--- Exercise goal ---
Only the lines from the one with "Task: Click the current time 0;00;02;12" through the end of the data are wanted, copied exactly.

Data in this exercise below:

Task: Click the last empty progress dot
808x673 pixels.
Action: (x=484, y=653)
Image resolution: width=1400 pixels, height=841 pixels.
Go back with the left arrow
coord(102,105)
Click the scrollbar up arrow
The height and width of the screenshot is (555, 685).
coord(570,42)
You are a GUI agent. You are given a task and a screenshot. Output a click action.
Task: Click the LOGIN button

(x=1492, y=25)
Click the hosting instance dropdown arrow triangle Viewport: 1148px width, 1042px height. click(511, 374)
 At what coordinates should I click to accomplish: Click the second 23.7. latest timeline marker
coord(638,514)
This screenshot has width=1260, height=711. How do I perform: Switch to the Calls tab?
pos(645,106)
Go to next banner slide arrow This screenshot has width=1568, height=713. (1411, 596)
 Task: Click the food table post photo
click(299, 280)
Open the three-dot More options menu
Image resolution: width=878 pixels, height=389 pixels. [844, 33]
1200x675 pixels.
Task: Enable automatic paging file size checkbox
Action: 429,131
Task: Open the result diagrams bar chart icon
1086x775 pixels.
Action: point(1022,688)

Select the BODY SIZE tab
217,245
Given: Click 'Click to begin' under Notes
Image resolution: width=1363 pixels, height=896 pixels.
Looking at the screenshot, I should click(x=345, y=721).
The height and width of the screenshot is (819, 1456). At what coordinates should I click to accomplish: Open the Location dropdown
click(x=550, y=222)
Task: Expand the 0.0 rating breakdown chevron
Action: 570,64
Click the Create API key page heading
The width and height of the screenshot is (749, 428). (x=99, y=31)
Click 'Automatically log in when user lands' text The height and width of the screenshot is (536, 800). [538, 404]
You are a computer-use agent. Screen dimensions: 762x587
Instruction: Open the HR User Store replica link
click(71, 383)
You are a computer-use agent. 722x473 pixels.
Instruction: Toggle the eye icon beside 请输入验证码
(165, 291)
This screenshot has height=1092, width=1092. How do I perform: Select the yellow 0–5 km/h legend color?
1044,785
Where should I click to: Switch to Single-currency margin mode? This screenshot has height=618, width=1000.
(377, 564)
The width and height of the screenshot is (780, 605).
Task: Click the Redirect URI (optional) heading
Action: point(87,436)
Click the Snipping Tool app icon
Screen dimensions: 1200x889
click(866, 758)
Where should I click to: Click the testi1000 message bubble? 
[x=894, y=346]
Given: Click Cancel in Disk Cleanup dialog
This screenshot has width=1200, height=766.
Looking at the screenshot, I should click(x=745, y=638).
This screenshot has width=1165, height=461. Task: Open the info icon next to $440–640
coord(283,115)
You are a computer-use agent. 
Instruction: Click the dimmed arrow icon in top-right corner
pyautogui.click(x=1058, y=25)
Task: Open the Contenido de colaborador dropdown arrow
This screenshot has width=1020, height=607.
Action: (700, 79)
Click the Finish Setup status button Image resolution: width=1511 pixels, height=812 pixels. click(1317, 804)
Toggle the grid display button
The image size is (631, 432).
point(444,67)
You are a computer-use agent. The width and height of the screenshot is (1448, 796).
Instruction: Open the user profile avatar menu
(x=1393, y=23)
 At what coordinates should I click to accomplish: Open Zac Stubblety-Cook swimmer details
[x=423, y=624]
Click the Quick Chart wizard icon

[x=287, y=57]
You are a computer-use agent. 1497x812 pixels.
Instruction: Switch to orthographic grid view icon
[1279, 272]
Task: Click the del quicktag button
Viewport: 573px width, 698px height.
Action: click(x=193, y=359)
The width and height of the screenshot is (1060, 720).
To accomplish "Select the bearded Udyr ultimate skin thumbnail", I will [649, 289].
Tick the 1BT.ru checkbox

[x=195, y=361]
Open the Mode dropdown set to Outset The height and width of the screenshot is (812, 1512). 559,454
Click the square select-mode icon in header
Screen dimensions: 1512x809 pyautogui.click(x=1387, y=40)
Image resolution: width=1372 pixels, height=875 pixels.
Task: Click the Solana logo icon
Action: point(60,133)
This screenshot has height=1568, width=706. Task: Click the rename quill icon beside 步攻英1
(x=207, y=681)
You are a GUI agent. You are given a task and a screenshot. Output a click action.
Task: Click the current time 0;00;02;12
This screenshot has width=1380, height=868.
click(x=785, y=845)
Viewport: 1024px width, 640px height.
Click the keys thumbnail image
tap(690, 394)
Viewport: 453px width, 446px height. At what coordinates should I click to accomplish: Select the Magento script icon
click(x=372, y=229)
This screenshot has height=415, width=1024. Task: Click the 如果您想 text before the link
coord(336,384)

End of Data in this exercise.

--- Result of the task ---
Task: Click the current time 0;00;02;12
This screenshot has width=1380, height=868.
click(x=785, y=845)
Viewport: 1024px width, 640px height.
Click the keys thumbnail image
tap(690, 394)
Viewport: 453px width, 446px height. At what coordinates should I click to accomplish: Select the Magento script icon
click(x=372, y=229)
This screenshot has height=415, width=1024. Task: Click the 如果您想 text before the link
coord(336,384)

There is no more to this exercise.